Task instructions – Hand back, word for word, the lines from the one containing "This screenshot has" to the end of the records, both included, and leave out pictures.
--- Supplied material Enclosed Below ---
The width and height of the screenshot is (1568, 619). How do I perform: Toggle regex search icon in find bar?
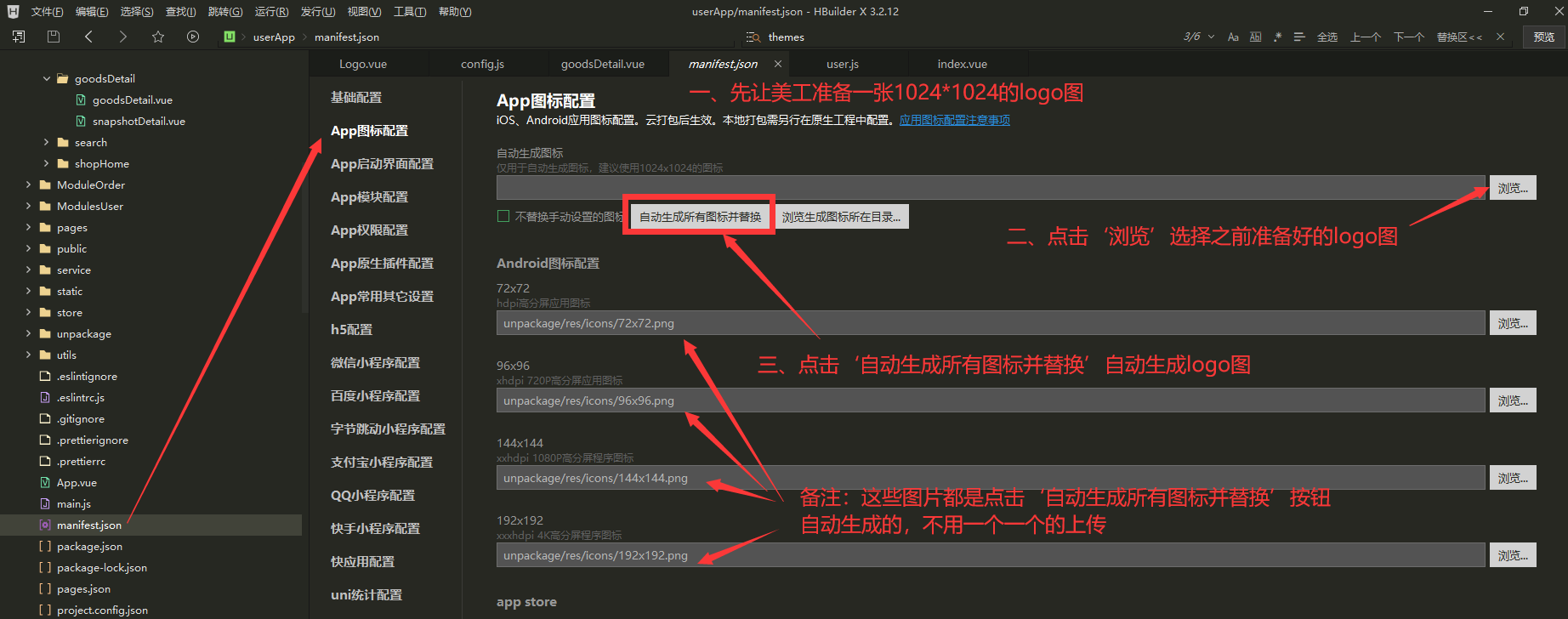click(1277, 37)
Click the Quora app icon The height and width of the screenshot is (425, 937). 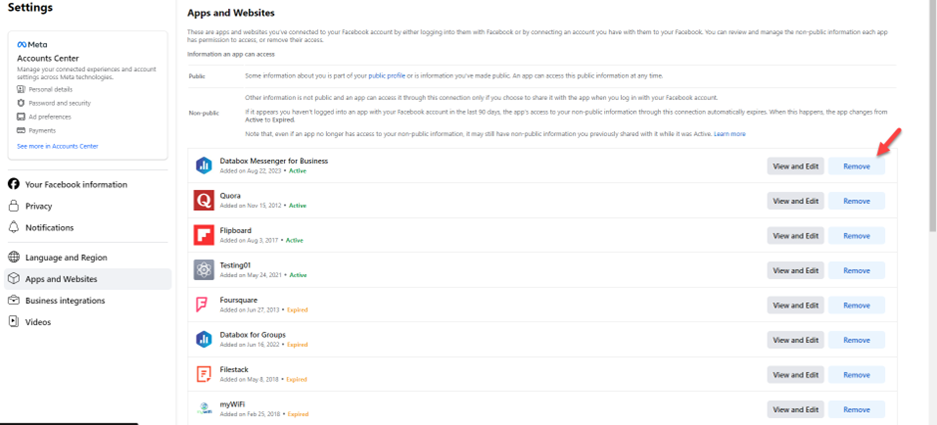tap(203, 201)
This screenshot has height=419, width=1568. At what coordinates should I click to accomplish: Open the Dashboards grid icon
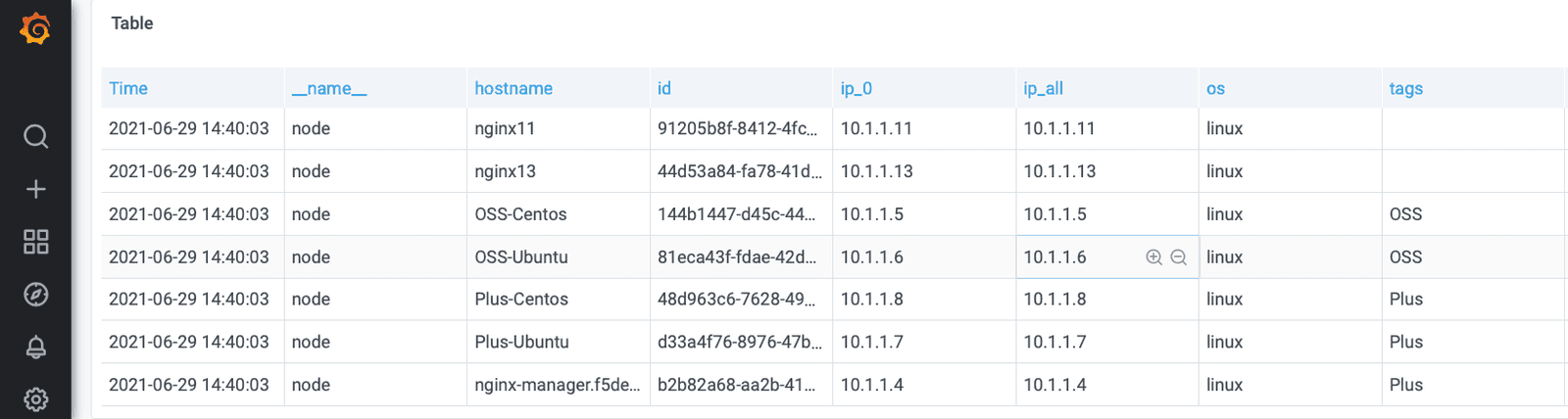35,242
--- End of Enclosed Supplied material ---
Answer box –
This screenshot has height=419, width=1568. At what coordinates should I click to accomplish: Open the Dashboards grid icon
35,242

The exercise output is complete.